Note also that because GVN understands nothing about phi nodes, it generates a
ton of duplicate ones that it requires a large number of passes to clean up :(

NewGVN definitely fixes that.

In any case, patch attached, if someone wants to push it along.
Quuxplusone commented 8 years ago

Attached pre-non-local.diff (5948 bytes, text/plain): Patch to fix this issue

Quuxplusone commented 8 years ago
(note that this also causes pre-single-pred.ll to fail because we are now able
to completely move the load out of the loop.
yay)
Quuxplusone commented 8 years ago
Thanks!
I noticed about lack of phi handling (this actually was the original reason why
I started looking @NewGVN, because we have some cases internally which could
greatly benefit by the new phi-predication mechanism).

For now,I'll test this more, try to bootstrap etc..
It would be good to make this more general but I'm not entirely sure it's worth
our time in particular with a complete rewrite behind the door.
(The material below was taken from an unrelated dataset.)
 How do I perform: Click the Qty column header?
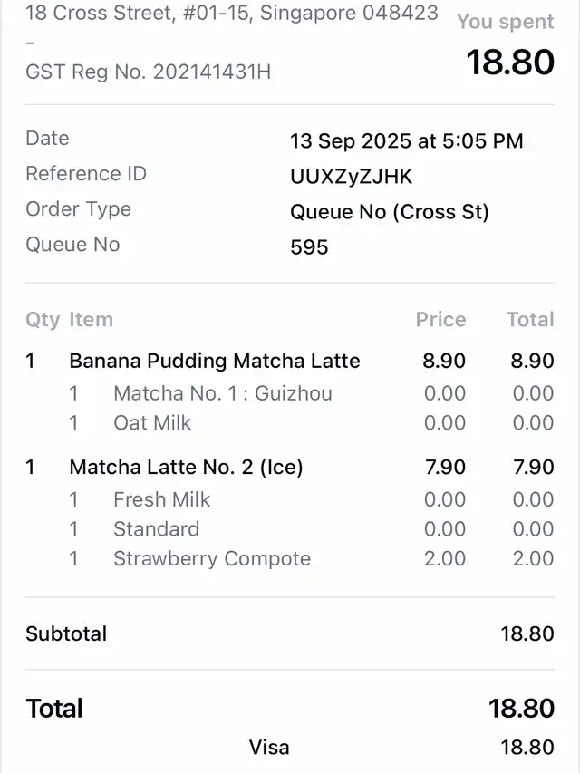coord(43,319)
So, assuming
the fix is safe, I'd rather land it as is and focus our effort on NewGVN. Makes
sense? Otherwise I'll keep the fix in our private tree for the time being.
Quuxplusone commented 8 years ago

We are basically going to want to rewrite PRE in terms of GVN + MemorySSA anyway, so i'm pretty sure we get nothing from trying to generalize this.

It's also non-trivial.

It's basically "reimplement a real GVNPRE in LLVM".
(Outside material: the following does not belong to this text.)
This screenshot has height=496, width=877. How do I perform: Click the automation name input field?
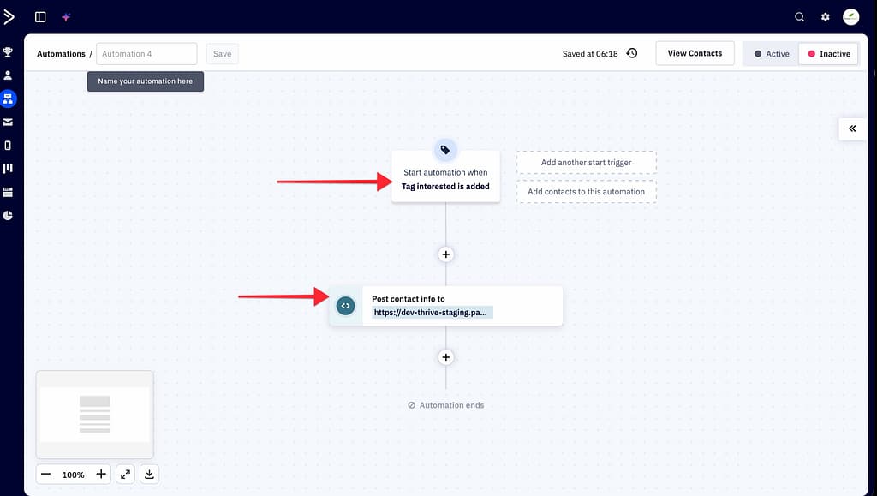click(x=146, y=54)
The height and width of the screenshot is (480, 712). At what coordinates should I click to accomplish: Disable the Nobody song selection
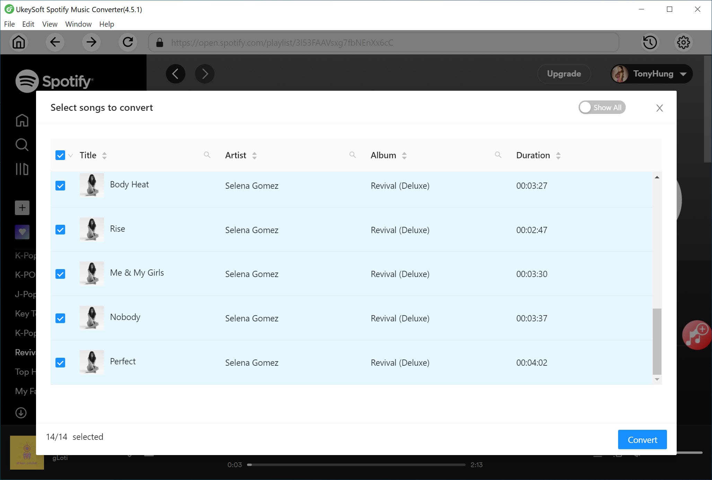click(x=61, y=318)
Doing the operand availability/etc calculations sparsely and quickly is .... not easy (it either requires memoizing and wasting a lot of memory, or giving up and using bitvector dataflow).
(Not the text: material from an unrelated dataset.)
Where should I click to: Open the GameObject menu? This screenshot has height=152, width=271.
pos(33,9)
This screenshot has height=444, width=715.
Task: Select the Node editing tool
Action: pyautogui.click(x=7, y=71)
Quuxplusone commented 8 years ago
(In reply to comment #11)
> We are basically going to want to rewrite PRE in terms of GVN + MemorySSA
> anyway, so i'm pretty sure we get nothing from trying to generalize this.
>
> It's also non-trivial.
>
> It's basically "reimplement a real GVNPRE in LLVM".
>
> Doing the operand availability/etc calculations sparsely and quickly is ....
> not easy (it either requires memoizing and wasting a lot of memory, or
> giving up and using bitvector dataflow).

(so yeah, makes sense :P)
Quuxplusone commented 8 years ago
I did some additional testing and checked in r284311.
I'll leave this bug open for a bit to ensure no regressions are introduced.
Quuxplusone commented 4 years ago

This was reverted back at rL284796 and is still as bad as when it was first reported:

https://simd.godbolt.org/z/vz5YK6